Justice Dept. probe flays White House
Harsh report calls for more investigation of prosecutor firings
WASHINGTON - As U.S. attorney general Alberto R. Gonzales and his top deputy, Paul J. McNulty, "abdicated their responsibility" in the 2006 dismissals of nine federal prosecutors, were aloof and uninformed about the process, and offered the public reasons for the firings that were "inconsistent, misleading and or inaccurate," Justice Department investigators concluded yesterday.
The authors of the long-awaited report, prepared by the Justice Department's Office of Inspector General and Office of Professional Responsibility, were unable to determine conclusively whether crimes were committed as part of the politically charged firings, and they called for further investigation, particularly into the role of the White House.
Attorney General Michael B. Mukasey, responding to that request, named Nora R. Dannehy, a career prosecutor with a record of investigating corruption cases, to continue the probe.
"The report describes a disappointing chapter in the history of the department," Mukasey said, adding that Dannehy, the acting U.S. attorney in Connecticut, would "pursue this wherever the facts and the law require."
The 392-page report details the circumstances surrounding the unprecedented midterm firing of the nine U.S. attorneys but leaves unresolved basic questions - such as who ordered the dismissals and why. At the same time, the report found "substantial evidence that partisan political considerations played a role in the removal of several of the U.S. attorneys."
Expressing frustration that they were operating with incomplete information, Inspector General Glenn A. Fine and H. Marshall Jarrett, the head of the Office of Professional Responsibility, laid much of the blame at the doorstep of the White House, which refused to provide internal documents about the firings.

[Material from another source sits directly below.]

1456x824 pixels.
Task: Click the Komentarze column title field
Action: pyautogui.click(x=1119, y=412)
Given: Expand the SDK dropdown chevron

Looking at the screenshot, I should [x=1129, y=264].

Several former officials - including Karl Rove, President Bush's longtime political adviser, and Harriet E. Miers, White House counsel when the firings occurred - also declined to be interviewed.

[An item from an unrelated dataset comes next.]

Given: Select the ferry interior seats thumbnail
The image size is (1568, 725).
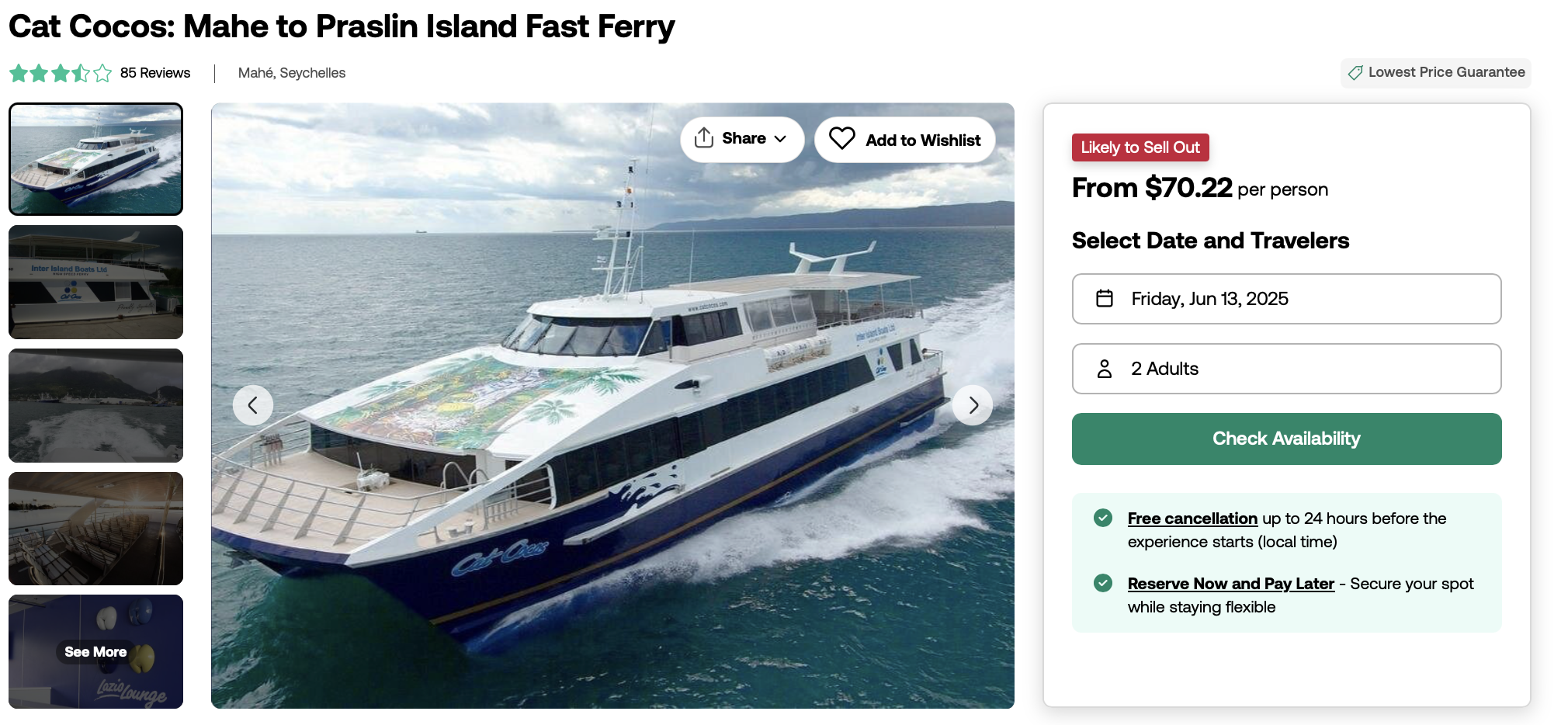Looking at the screenshot, I should tap(96, 529).
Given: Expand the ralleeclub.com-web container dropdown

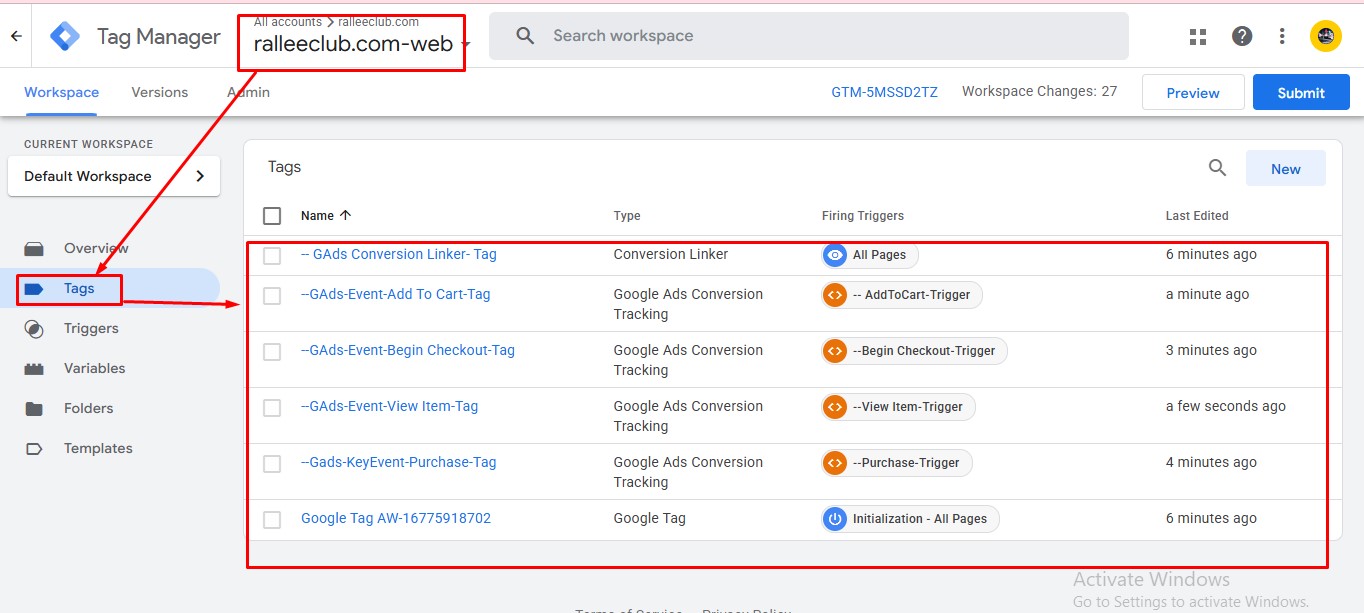Looking at the screenshot, I should tap(466, 44).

"We believe our investigation was able to uncover most of the facts relating to the reasons for the removal of most of the U.S. attorneys," Fine and Jarrett said. "However ... there are gaps in our investigation because of the refusal of certain key witnesses to be interviewed by us."

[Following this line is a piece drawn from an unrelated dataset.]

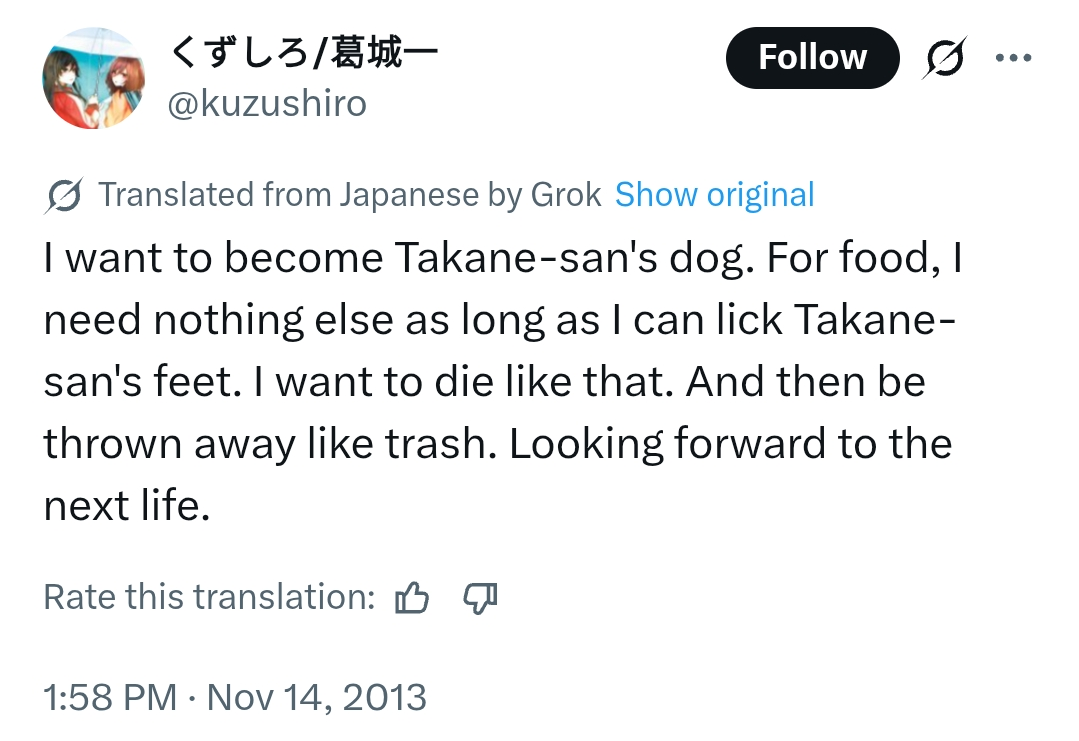Open Grok explain icon beside Follow

coord(944,58)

The report describes Gonzales - who once dismissed the controversy as an "overblown personnel matter" - as "remarkably unengaged."
Gonzales claimed "an extraordinary lack of recollection about the entire removal process," the report found - unable, for example, to recall any details of a November 2006 meeting in his office where the list of the prosecutors to be fired was finalized.
McNulty, who as the department's second-ranking official supervised all of the U.S. attorneys, failed to challenge the method used for identifying those to be fired after he learned about the plan, the report concluded.
The report scored the Justice Department for following an ad hoc process in deciding which prosecutors were to be removed and for offering after-the-fact explanations that were often contrived.
Some of the harshest language concerned Gonzales' former chief of staff, Kyle D. Sampson, who oversaw the firings. The report said he had engaged in "misconduct" by making misleading statements to Congress and investigators, who questioned the credibility of his claims that he could not recall why certain attorneys were added to the list.